A large amount of radioactive substances was discharged from the Fukushima Daiichi Nuclear Power Plant following the Tohoku Earthquake and Tsunami, and made severe damages around the plants. The discharged radionuclides were 131I (half-life: ca. 8 days), 137Cs (half-life: ca. 30 years), 90Sr (half-life: ca. 29 years), 89Sr (half-life: ca 50 days) and so on. Contamination resulting from the release of radioactive substances affects a wide range of environments. The assumed objects range from contaminated water including seawater which was used to tool the reactor core and accumulated at the power plant site, contaminated soil in the immediate vicinity of the plant and in the larger region around the plant (rice paddies, fields, orchards, etc.), woods and forests, water, buildings, roadways, and others. The distribution of contaminated water was also extremely diverse, encompassing seawater, river water, ponds and lakes, pools, agricultural water, etc. Because it was necessary to remove radioactive substances from this diverse range of sites, NIMS performed experiments and collecting data on many types of adsorbents under a wide variety of conditions.
In reality, even natural minerals having the same group name possess different adsorption capacities, depending on the chemical composition and original region where the substance was produced. Performance also varies greatly depending on use conditions, such as the concentration of radioactive substances, acidity of the use environment, and the like. In other words, because the most effective adsorbent will vary depending on the use environment, it is necessary to select the optimum adsorbent for the conditions at each site. However, comprehensive data showing the adsorption capacities of the large number of promising materials did not exist anywhere in the world, highlighting the urgent need to create a database for use when selecting adsorbents. The National Institute for Materials Science (NIMS) collected basic data on natural minerals produced in various regions and inorganic materials with different chemical compositions as a tool for selecting suitable materials. The objects are adsorbents for cesium, strontium, and iodine. For the adsorbents under study, NIMS collected nearly 800 basic data items for 60 species of materials from various localities and with various chemical compositions.

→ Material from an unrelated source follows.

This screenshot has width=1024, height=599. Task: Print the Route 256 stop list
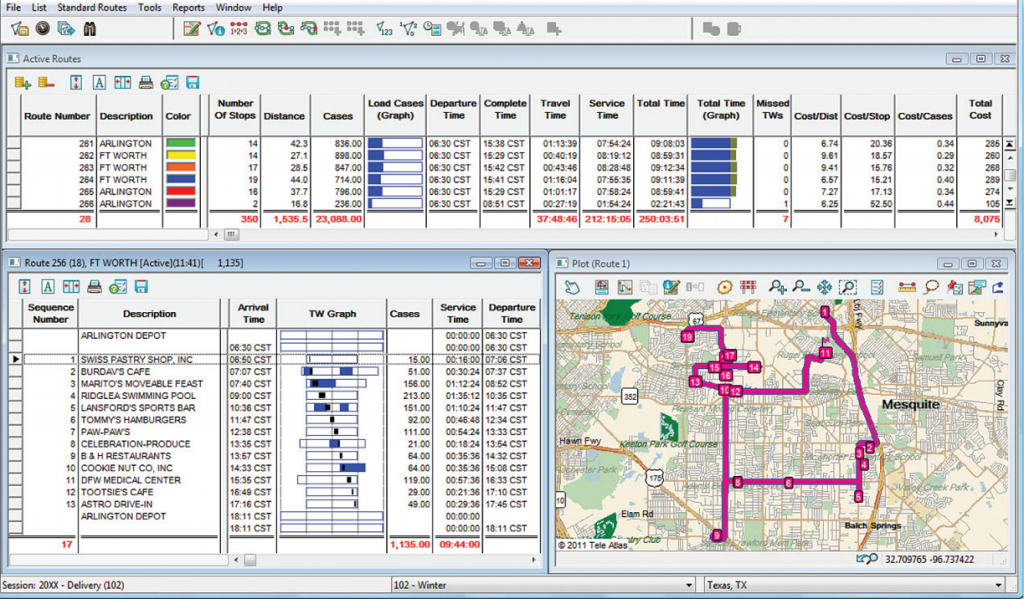[95, 287]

The basic data for adsorption capacities were collected in the following Figure (Experimental Procedures). The adsorption experiments were carried out for the promising materials with distilled water containing different amount of cesium chloride, strontium chloride and iodine. The mixture of adsorbent with appropriate amount of cesium chloride, strontium chloride or iodine aqueous solution was prepared at the fixed solid/solution ratio (e.g. 0.1g of adsorbent with 10 mL solution), and then shaken at room temperature (23°C) for 24 hours. After solid/liquid separation, the amount of Cs, Sr or I were determined by ICP method, etc. The experiments were performed at a limited condition. Therefore the collected data do not discuss the merits of the desired adsorbent. The appropriate adsorbent should be selected according to the conditions and processes. Please use the database by your responsibility.
Database construction was carried out by a total of 7 universities, 4 Independent Administrative Institutions (IAIs), and 1 foundation under National Institute for Materials Science. In addition to NIMS, the participating organizations are Hokkaido University, Iwate University, Tokyo Institute of Technology, Shimane University, the University of Miyazaki, Tokyo Metropolitan University, Kanazawa Institute of Technology, the Japan International Research Center for Agricultural Sciences (JIRCAS), the National Institute of Advanced Industrial Science and Technology (AIST), the Japan Atomic Energy Agency (JAEA), and the Central Research Institute of the Electric Power Industry (CRIEPI). These research teams are also key members of the Clay Science Society of Japan.
This research and development project was implemented mainly with support from the FY2011 Strategic Funds for Promotion of Science and Technology, "Establishment of the Base for Taking Measures for Environmental Impact of Radioactive Substances" of the Ministry of Education, Culture, Sports, Science and Technology (MEXT).